Nvidia has its own set of gaming goodness that might extend the buzz a little longer, today announcing three PC gaming-oriented oratories.
First on the block: the GeForce GTX 780, a GPU based on the same GK110 GPU used in the GeForce GTX Titan. It’s Kepler architecture and, according to Nvidia, whirs “whisper quiet.”
At 2304 CUDA cores, the GeForce GTX 780 boasts 50 percent more cores than the GeForce GTX 680 and 50 percent more memory thanks to a 3GB frame buffer. What’s more, the 780 has a 384-bit memory interface that provides 288.4GB/sec of peak memory bandwidth to the GPU for maximum screen resolution.
Stack it up to AMD’s HD 7970 (on Nvidia’s terms), and the GTX 780 runs titles like Batman: Arkham City and Shogun 2 39 percent faster, whileBorderlands 2, Battlefield 3 and Far Cry 3 run 25 percent to 30 percent faster at 2560 x 1600. The processor is also designed to support next-gen tech Nvidia has in the works, such as WaveWorks and FaceWorks, and features Nvidia’s GPU Boost. 2.0.
While the fan of the GTX 780 may be effective at cooling the machine down as any standard fan should, Nvidia wanted to ensure that the uptick hum that can often interrupt gaming scenarios was diminished with a new fan controller that uses an RPM and temperature targeted control algorithm to keep the fan at as steady a speed as possible.
In other words, the fan doesn’t over or under compensate, instead staying at as steady a stream as possible to minimize noise.
Base clock for the GTX 780 is 863MHz, with a typical boost clock speed of 900MHz and memory reaching a 6008MHz data rate.
Priced at $649 (around UK£ 431, AU$673), the GTX 780 stretches 10.5-inches and comes with display outputs including two dual-link DVIs, one HDMI and one Display Port connector.

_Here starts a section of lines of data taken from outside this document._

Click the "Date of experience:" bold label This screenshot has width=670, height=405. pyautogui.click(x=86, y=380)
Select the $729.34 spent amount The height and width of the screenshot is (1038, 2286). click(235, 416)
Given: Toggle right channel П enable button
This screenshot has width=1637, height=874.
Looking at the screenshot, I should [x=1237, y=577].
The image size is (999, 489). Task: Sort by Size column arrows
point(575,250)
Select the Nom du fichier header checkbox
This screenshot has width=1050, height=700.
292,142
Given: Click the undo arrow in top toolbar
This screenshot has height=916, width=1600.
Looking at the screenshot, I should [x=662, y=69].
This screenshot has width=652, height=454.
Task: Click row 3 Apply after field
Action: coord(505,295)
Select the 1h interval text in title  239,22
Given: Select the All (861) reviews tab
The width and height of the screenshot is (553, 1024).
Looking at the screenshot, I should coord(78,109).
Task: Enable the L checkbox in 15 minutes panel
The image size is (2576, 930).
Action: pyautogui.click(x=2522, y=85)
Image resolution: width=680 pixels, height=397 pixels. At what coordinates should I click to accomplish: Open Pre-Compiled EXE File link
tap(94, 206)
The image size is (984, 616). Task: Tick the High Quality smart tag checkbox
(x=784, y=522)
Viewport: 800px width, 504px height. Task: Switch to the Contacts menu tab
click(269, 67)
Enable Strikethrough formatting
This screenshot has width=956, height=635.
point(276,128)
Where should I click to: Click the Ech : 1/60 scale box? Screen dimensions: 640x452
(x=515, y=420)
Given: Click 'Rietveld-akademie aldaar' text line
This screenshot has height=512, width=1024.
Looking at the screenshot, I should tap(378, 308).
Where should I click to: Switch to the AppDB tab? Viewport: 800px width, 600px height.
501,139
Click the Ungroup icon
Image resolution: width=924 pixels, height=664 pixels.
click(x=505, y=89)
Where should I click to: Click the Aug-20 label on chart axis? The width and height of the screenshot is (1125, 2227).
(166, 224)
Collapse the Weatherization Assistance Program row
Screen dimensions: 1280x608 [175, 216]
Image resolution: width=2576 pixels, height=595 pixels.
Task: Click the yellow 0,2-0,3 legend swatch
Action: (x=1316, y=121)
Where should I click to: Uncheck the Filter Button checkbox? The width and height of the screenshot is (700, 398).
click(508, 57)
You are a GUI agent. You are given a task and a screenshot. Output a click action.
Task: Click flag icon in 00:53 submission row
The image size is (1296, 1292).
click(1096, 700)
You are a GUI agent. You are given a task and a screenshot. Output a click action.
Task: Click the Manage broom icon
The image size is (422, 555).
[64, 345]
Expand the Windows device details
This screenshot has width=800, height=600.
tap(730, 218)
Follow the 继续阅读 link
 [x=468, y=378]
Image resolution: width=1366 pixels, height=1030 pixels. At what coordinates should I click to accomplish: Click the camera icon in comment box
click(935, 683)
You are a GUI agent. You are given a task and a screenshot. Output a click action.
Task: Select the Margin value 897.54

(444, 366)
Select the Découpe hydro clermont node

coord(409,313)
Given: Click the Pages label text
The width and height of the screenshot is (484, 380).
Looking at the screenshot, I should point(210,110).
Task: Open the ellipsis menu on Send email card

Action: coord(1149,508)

Last but worth noting, the 780 will replace the GTX 680 in Nvidia’s offering line.
Time for GeForce
If you’ve been tooling around with GeForce Experience in beta form, you may be happy to know that today it’s buttoned up and ready to go.
GeForce, for those who don’t know, is a software from Nvidia that aims to make PC gaming more accessible and easier to use by automatically setting the optimal settings for a game after a single click of the “optimize” button.
Beta downloads since January have hit 2.5 million and now, beginning with the GTX 780, users can replace the Nvidia Update in the driver package. Eventually, GeForce Experience will become standard with every graphics driver, Nvidia noted.
Starting today, Nvidia is sending it into to production and will package it with several cards before pushing it out across all its offerings.
As the year goes on, Nvidia plans to add more game support and will roll out new features such as optimal playable settings customization, support for Shield and (drumroll please) ShadowPlay.
A nice little recording feature, ShadowPlay will be available this summer as a capture function within the larger functions of GeForce Experience. It taps into the H.264 video encoder built into all Kepler GPUs and works in the background – with the click of a hot button, users can record the last 20 minutes of their gameplay seamlessly without disrupting game play.